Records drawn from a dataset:
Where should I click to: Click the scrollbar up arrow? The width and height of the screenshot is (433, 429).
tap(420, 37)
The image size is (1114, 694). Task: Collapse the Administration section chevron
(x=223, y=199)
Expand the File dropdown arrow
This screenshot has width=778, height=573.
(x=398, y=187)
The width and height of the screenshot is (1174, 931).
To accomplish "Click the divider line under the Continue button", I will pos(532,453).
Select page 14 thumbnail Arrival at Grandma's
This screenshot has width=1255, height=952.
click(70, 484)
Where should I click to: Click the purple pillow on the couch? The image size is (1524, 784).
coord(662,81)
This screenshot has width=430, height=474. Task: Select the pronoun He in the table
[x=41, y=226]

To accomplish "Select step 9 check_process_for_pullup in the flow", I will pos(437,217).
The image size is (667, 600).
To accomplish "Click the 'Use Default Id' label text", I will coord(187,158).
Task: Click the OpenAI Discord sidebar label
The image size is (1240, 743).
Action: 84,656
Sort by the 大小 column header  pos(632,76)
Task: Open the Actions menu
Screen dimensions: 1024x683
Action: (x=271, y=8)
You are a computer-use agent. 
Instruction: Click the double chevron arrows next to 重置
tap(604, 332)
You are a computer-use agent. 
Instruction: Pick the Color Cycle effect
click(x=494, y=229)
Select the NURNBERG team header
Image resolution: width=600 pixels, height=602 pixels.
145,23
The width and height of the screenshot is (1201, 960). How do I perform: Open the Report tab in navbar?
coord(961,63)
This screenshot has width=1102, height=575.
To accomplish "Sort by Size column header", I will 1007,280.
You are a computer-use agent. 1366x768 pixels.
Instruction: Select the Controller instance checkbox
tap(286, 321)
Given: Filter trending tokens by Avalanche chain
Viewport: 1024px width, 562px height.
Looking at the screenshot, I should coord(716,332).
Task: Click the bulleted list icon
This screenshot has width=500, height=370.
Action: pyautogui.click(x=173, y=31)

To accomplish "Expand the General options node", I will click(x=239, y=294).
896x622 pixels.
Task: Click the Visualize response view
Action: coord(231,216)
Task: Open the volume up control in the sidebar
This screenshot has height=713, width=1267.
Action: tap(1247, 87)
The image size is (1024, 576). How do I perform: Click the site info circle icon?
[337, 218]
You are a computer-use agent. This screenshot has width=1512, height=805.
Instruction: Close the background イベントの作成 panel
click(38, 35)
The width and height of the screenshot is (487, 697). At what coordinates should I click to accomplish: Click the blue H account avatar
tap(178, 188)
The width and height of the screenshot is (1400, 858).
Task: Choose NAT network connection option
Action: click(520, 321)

**Task requirements**
Nothing but the lines above from the one containing "Select the NURNBERG team header" through the one containing "Task: Click the bulleted list icon" should appear in the answer, each repeated exactly.

**Response to this exercise**
Select the NURNBERG team header
Image resolution: width=600 pixels, height=602 pixels.
145,23
The width and height of the screenshot is (1201, 960). How do I perform: Open the Report tab in navbar?
coord(961,63)
This screenshot has width=1102, height=575.
To accomplish "Sort by Size column header", I will 1007,280.
You are a computer-use agent. 1366x768 pixels.
Instruction: Select the Controller instance checkbox
tap(286, 321)
Given: Filter trending tokens by Avalanche chain
Viewport: 1024px width, 562px height.
Looking at the screenshot, I should coord(716,332).
Task: Click the bulleted list icon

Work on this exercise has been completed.